La idea de la obra es, por lo que se ve, coger o no coger el tren; la moral que se predica en esta obra está en lo que la literatura política llama conciencia de resistencia. En la España del progreso, de los automóviles, de la revolución industrial, de la nueva legislación social, de la desaparición del analfabetismo, de la paz pública, de la renovación general de las cosas, del acogimiento a quince millones de extranjeros al año —sobre todos los defectos, y faltas, y errores e injusticias—, la moral del autor de El tragaluz se refugia en el sótano. ¡Pues no!

 

El escritor franquista se indigna ante la resistencia del dramaturgo republicano, condenado a muerte después de la guerra por los vencedores, que todavía en 1967 se niega a aplaudir la España del turismo, el desarrollo industrial y el progreso económico. Se trata de la España de los Veinticinco Años de Paz que Fraga Iribarne convirtió en una gran campaña publicitaria. El régimen intentaba lavarse la cara en esa época, iniciando una Transición desde sus propias entrañas. Hubo dos momentos políticos destacados en el proceso de institucionalización de la dictadura: la ley orgánica del Estado, aprobada en 1966 como disfraz legal, y la designación, el 23 de julio de 1969, de Juan Carlos de Borbón como sucesor de Franco a título de rey.

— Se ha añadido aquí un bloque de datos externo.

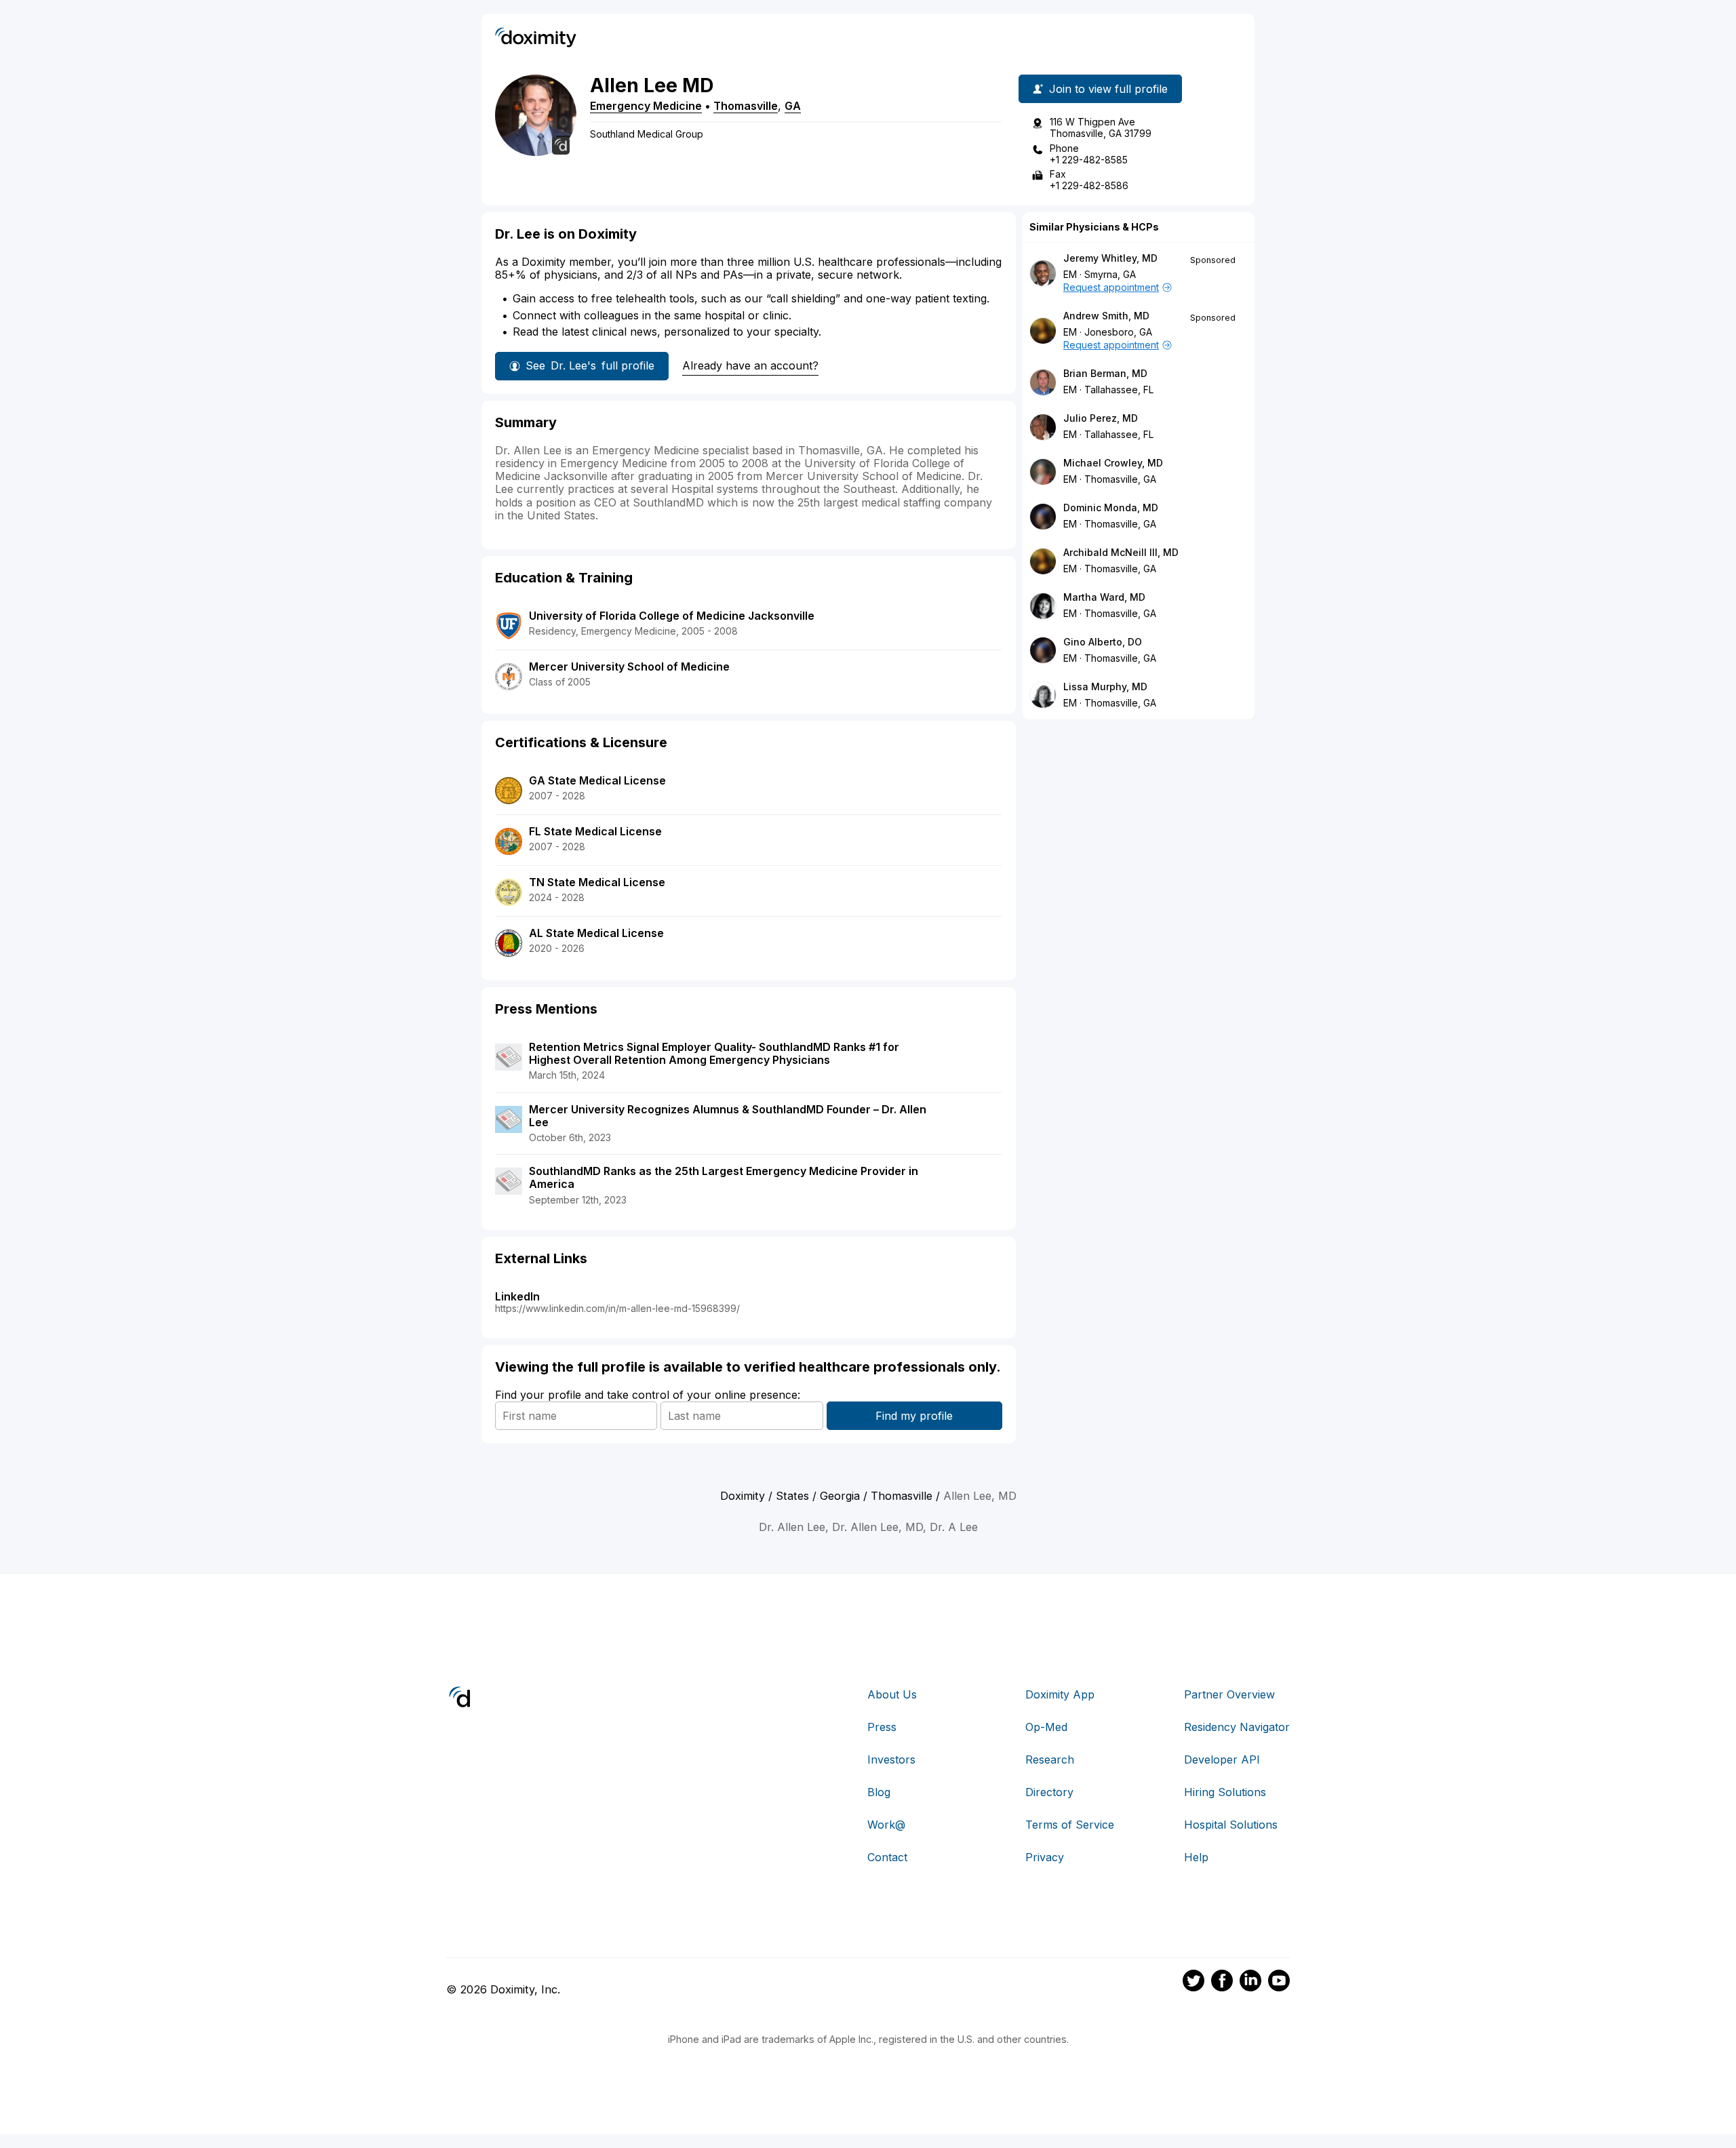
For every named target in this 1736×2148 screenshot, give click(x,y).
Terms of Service (1069, 1824)
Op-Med (1046, 1727)
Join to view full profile (1108, 89)
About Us (892, 1694)
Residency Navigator (1237, 1727)
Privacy (1044, 1857)
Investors (891, 1759)
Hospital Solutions (1231, 1824)
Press (881, 1727)
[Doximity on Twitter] (1193, 1982)
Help (1196, 1857)
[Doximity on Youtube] (1279, 1982)
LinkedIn (517, 1296)
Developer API (1222, 1759)
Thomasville (745, 106)
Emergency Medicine (646, 106)
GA (793, 106)
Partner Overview (1229, 1694)
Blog (878, 1792)
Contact (887, 1857)
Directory (1049, 1792)
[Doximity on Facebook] (1222, 1982)
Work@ (886, 1824)
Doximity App (1059, 1694)
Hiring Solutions (1225, 1792)
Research (1049, 1759)
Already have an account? (750, 365)
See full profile (590, 365)
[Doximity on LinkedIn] (1250, 1982)
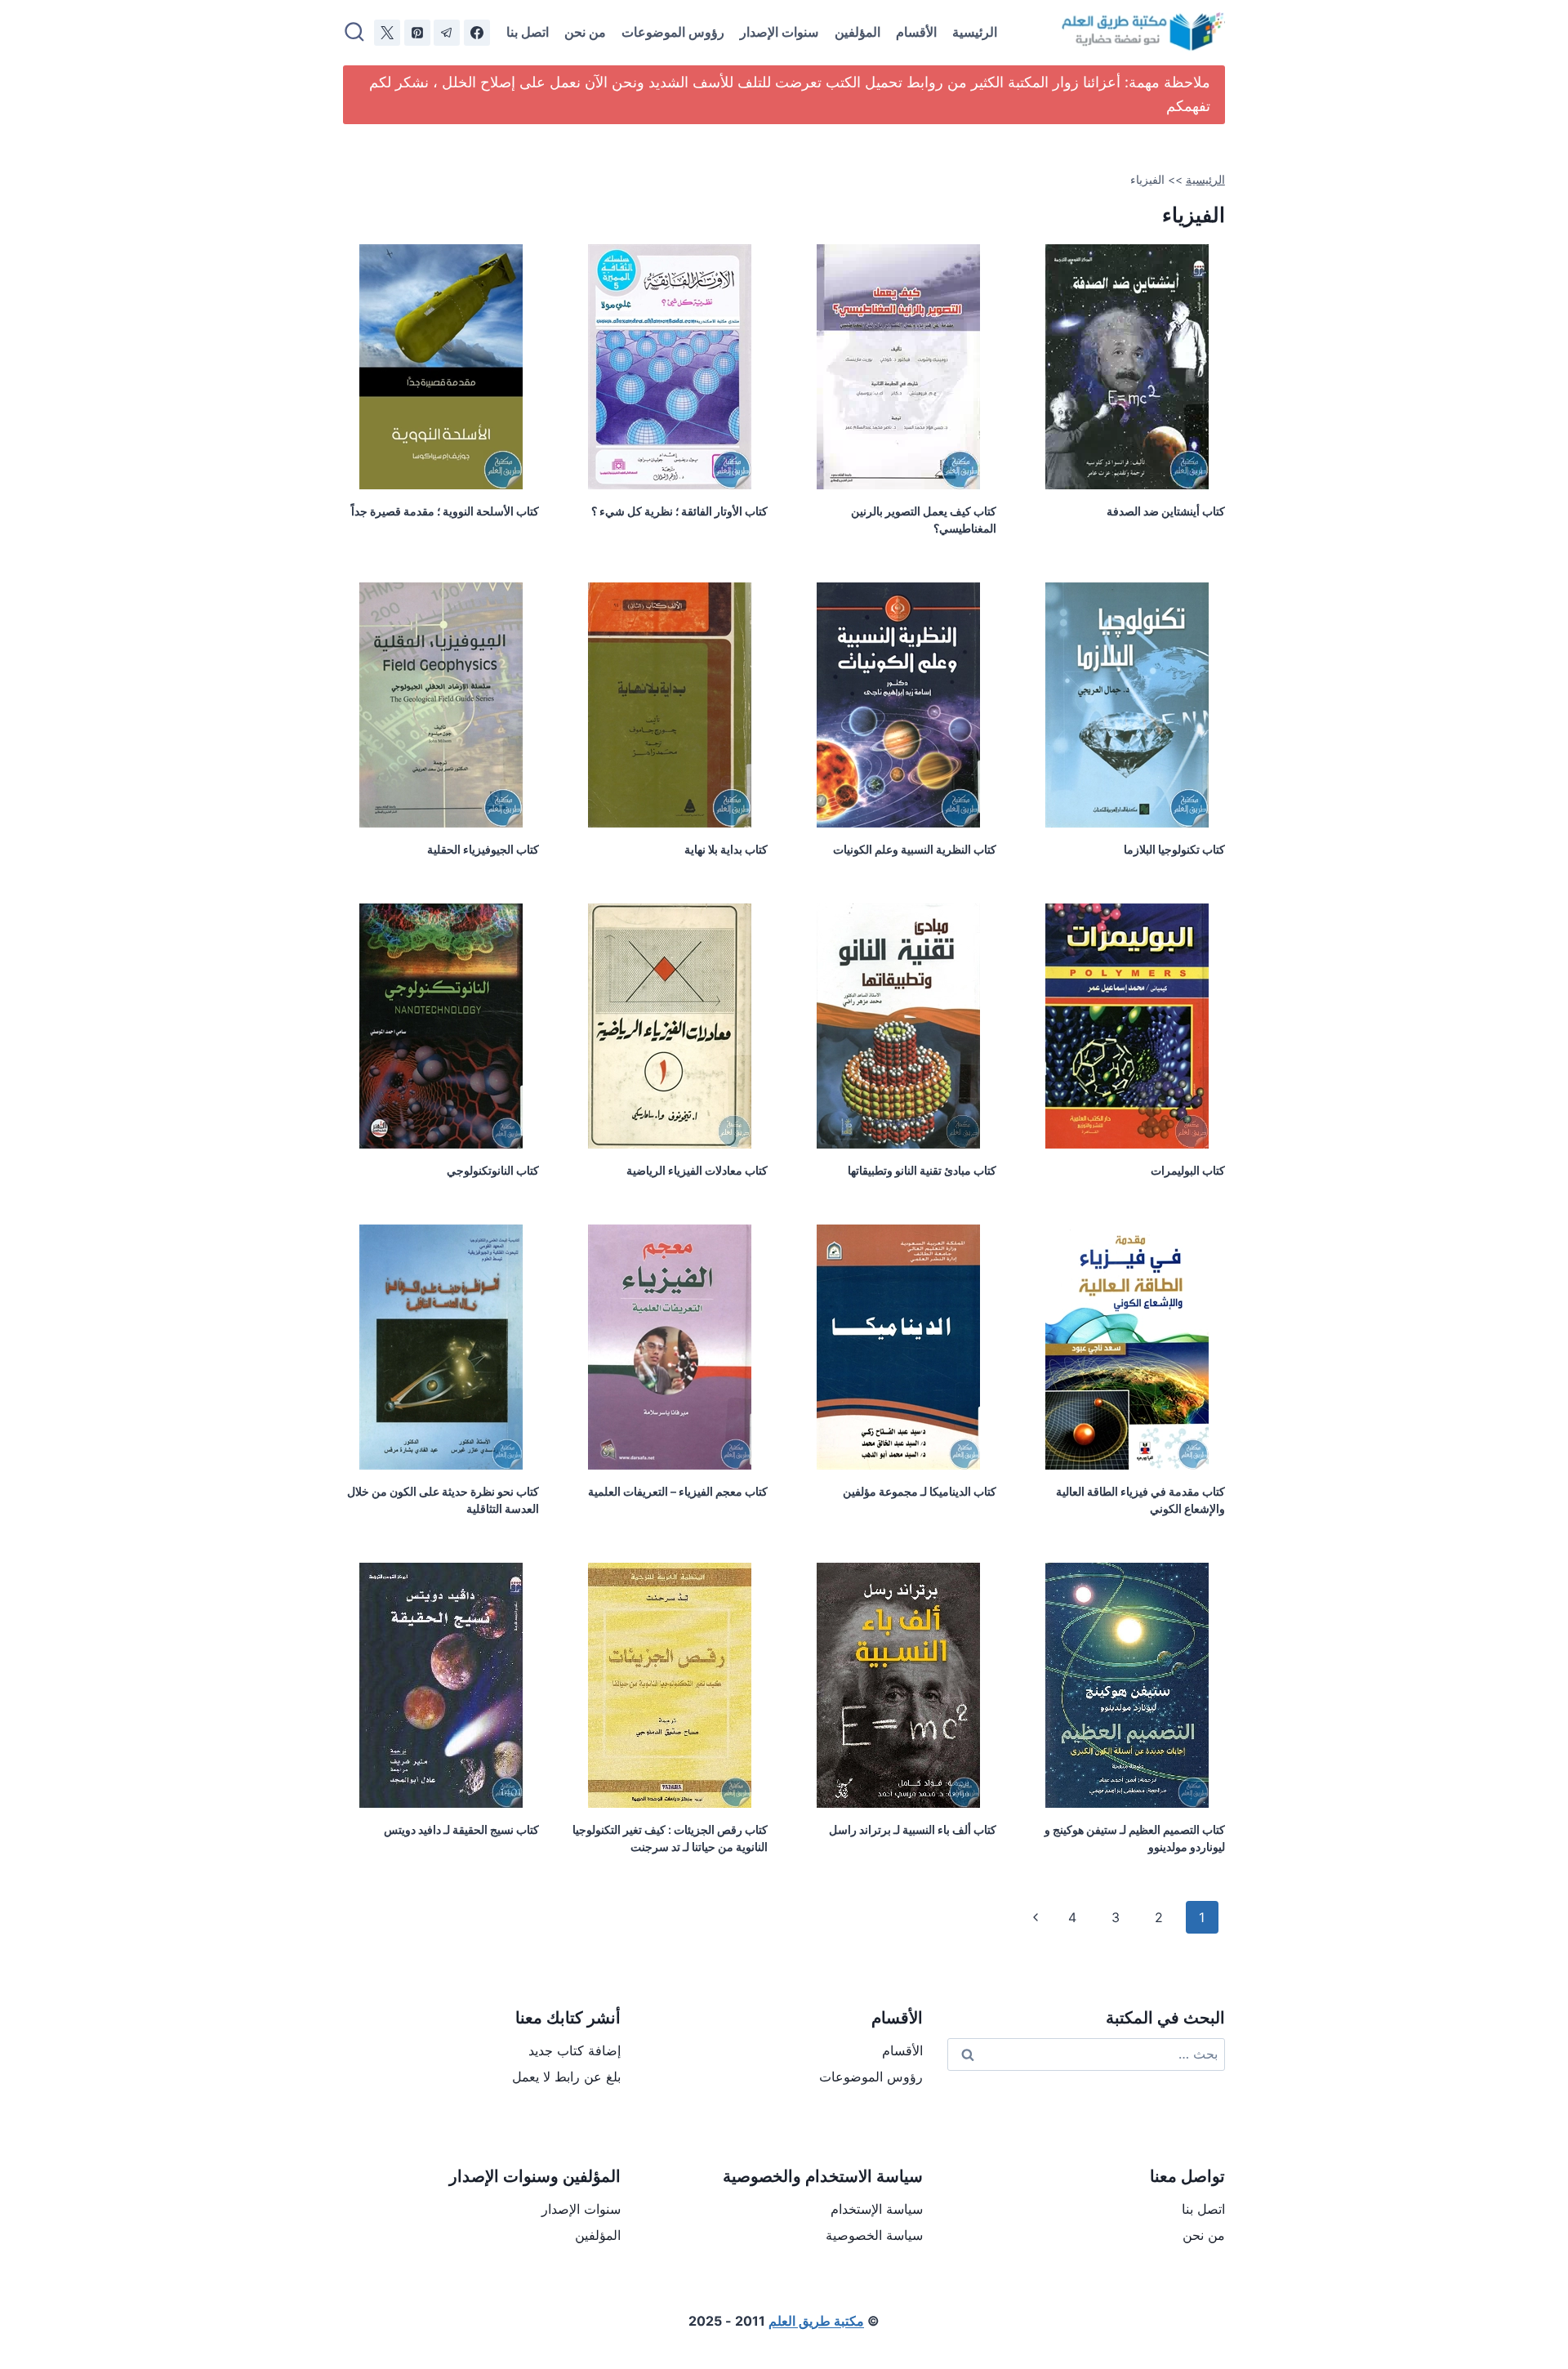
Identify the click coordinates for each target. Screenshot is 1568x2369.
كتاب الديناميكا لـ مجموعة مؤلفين (919, 1491)
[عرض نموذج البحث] (354, 32)
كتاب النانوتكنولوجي (493, 1170)
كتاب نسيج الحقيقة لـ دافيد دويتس (461, 1829)
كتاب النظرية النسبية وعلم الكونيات (914, 849)
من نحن (585, 32)
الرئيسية (974, 32)
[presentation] (1127, 366)
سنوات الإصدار (779, 32)
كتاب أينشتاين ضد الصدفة (1166, 511)
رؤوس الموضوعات (672, 32)
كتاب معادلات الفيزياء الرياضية (697, 1170)
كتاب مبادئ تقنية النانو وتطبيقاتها (922, 1170)
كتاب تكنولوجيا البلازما (1174, 849)
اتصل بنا (527, 32)
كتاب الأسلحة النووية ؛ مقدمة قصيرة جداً (445, 511)
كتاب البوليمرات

Ángel González escribe en Tratado de urbanismo sobre la nueva realidad del «Centro Comercial», que reduce la luz de la esperanza a la brillantes bombillas de la publicidad, y sobre la «Civilización de la opulencia», en la que los cantos de sirena llegan en forma de ofertas desde los escaparates, los mismos cantos tramposos «que tentaron a Ulises en el curso de su desesperante singladura» (2010, pág. 226). Muchos españoles envidiaban la lejanía de los países ricos, «un mundo diferente, / más profundo y mejor, / para mostrar su perfección de seres / colmados» (2004, pág. 226). Aunque se sienten todavía alejados de esa riqueza, poco a poco son invitados a pensar que el futuro no es un debate político, sino un desarrollo económico. El muro a derribar de la pobreza ya no se identifica de forma inmediata con el muro de la falta de libertad:

Así las cosas,

así las mercancías:

indiferentes, ciegos símbolos

de la felicidad, seguros

del otro lado del cristal manchado

con el aliento y la avidez de ese

tropel informe y presuroso

que vacila, se para, mira y sigue

buscando nuevas grietas en el muro (2004, pág. 226).